HomeNewsZimbabwe parly to convene public hearings on Electoral Amendment Bill

Zimbabwe parly to convene public hearings on Electoral Amendment Bill


The Parliament of Zimbabwe must be applauded for its latest decision to conduct public hearings on the Electoral Amendment Bill that was recently passed by the Senate and is before the National Assembly. This followed a huge outcry from civil society groups that felt passage of the Bill in the Senate had violated constitutional provisions to do with consulting the public first before draft legislation is passed by Parliament.
The Zimbabwe Election Support Network, a coalition of 31 independent non-governmental organisations that have been observing all aspects of electoral processes in Zimbabwe since 2000, took the lead in organising a meeting of civil society organisations that came up with resolutions calling on Parliament to respect Section 141 of the Constitution that requires the legislative branch of Government to ensure that interested parties are consulted about Bills being considered by Parliament.

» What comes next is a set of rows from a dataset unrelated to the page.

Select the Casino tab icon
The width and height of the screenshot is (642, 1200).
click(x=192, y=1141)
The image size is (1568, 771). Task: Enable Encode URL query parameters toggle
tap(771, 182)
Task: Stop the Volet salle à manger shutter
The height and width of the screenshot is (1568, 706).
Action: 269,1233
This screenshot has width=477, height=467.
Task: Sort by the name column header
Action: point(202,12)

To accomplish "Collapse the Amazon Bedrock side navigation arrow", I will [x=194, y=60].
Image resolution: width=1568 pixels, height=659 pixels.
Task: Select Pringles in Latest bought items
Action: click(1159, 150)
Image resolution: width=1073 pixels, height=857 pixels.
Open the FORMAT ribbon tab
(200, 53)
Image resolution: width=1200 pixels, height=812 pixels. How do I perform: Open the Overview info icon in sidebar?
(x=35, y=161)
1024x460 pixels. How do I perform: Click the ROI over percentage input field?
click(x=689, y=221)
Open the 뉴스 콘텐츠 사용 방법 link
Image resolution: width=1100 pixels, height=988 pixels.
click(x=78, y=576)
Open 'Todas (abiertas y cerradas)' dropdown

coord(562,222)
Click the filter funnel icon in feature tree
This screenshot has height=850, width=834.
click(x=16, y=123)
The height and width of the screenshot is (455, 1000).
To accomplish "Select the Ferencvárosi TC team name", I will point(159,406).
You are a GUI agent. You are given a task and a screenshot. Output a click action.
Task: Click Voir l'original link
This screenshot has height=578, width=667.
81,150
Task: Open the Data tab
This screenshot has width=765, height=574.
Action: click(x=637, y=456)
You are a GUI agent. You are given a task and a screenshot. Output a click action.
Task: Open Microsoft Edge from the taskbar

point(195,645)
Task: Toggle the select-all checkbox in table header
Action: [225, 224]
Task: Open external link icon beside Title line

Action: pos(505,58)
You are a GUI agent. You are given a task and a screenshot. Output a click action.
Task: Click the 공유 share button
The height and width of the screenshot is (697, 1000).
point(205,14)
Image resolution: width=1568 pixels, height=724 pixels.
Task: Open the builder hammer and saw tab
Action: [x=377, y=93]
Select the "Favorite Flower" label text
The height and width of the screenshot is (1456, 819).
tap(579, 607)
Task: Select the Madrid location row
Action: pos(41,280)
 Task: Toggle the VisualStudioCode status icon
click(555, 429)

Another election watchdog, the Electoral Resource Centre, went as far as presenting a petition to Parliament on the matter. This was in fulfilment of Section 149 of the Constitution that accords every citizen and permanent resident of Zimbabwe the right to petition Parliament to consider any matter within its authority, “including the enactment, amendment or repeal of legislation”.
The Speaker of the National Assembly Hon Jacob Mudenda therefore made the right decision to authorise the Justice, Legal and Parliamentary Affairs Portfolio Committee to conduct public hearings in all the country’s 10 provinces on this important draft piece of legislation. Failure to do so could have resulted in someone approaching the Constitutional Court to stop enactment of the Bill into law citing violation of his/her rights as provided for under Section 141 of the Constitution.
The public hearings are set for Harare, Rushinga, Gweru, Bulawayo, Plumtree, Masvingo
Urban, Nyika, Mutare and Mutasa between the period May 2 to 7 2014. These are the areas the committee is able to cover given resource constraints. Citizens and groups unable to attend the hearings can still make written submissions to Parliament.
Citizens and stakeholder representative bodies must therefore take advantage of these hearings and make informed submissions that can influence the content of the electoral law. It will be too late to try and change the law once we approach elections in 2018.
There are several areas which analysts feel have not been adequately addressed by the Bill in its current form. They include issues to do with the independence of the electoral management body, giving all Zimbabweans the right to vote, making it easier for civil society groups to conduct voter education and addressing gender equality in our electoral processes.
Civil society groups say the Bill must provide for the full independence of the Zimbabwe Electoral Commission (Zec) by establishing an independent reporting mechanism such as reporting to Parliament. The Act at the moment places the Commission largely under the control of the Minister of Justice. This does not fulfil Section 235 of the Constitution that emphasises the independence of commissions such as the Zec.
Women’s representative groups say the Bill must clearly state the gender equality provisions in party candidate lists and also ensure that office bearers for the nomination process include the leadership of women’s wings and assemblies to sign nomination papers.
Civil society groups are calling on the authorities to ensure that legal provisions are included to allow all Zimbabwean citizens, including those in the Diaspora, to vote. This is in line with Section 155 (2) of the Constitution that compels the State to ensure that all eligible citizens are registered as voters and have an opportunity to vote. Related to this is the call to reinstate in the Bill provisions governing special voting. Rather than doing away with special voting due to the chaos experienced in the last election, civil society would like to see mechanisms put in place to ensure smooth administration of the process.
Section 155 of the Constitution makes it an obligation on the part of the State to facilitate voting by persons with disabilities or special needs. Organisations representing people with disabilities would like to see provisions in the Bill that provide for accessible formats for voting and access to voter education for the visually impaired and the deaf. They are also calling for democratic processes for the nomination of senators representing people with disabilities.
Another recommendation is to repeal the Referendums Act in order for provisions to do with referendums to be included in the same Electoral Act so as to comply with Section 157 of the Constitution.
It is my hope that the planned hearings will result in informed submissions that will influence the enactment of a law that is constitutional and satisfies the principles of a sound electoral system as outlined under Section 155 of the Constitution. A good electoral law is the starting point of an uncontested electoral outcome.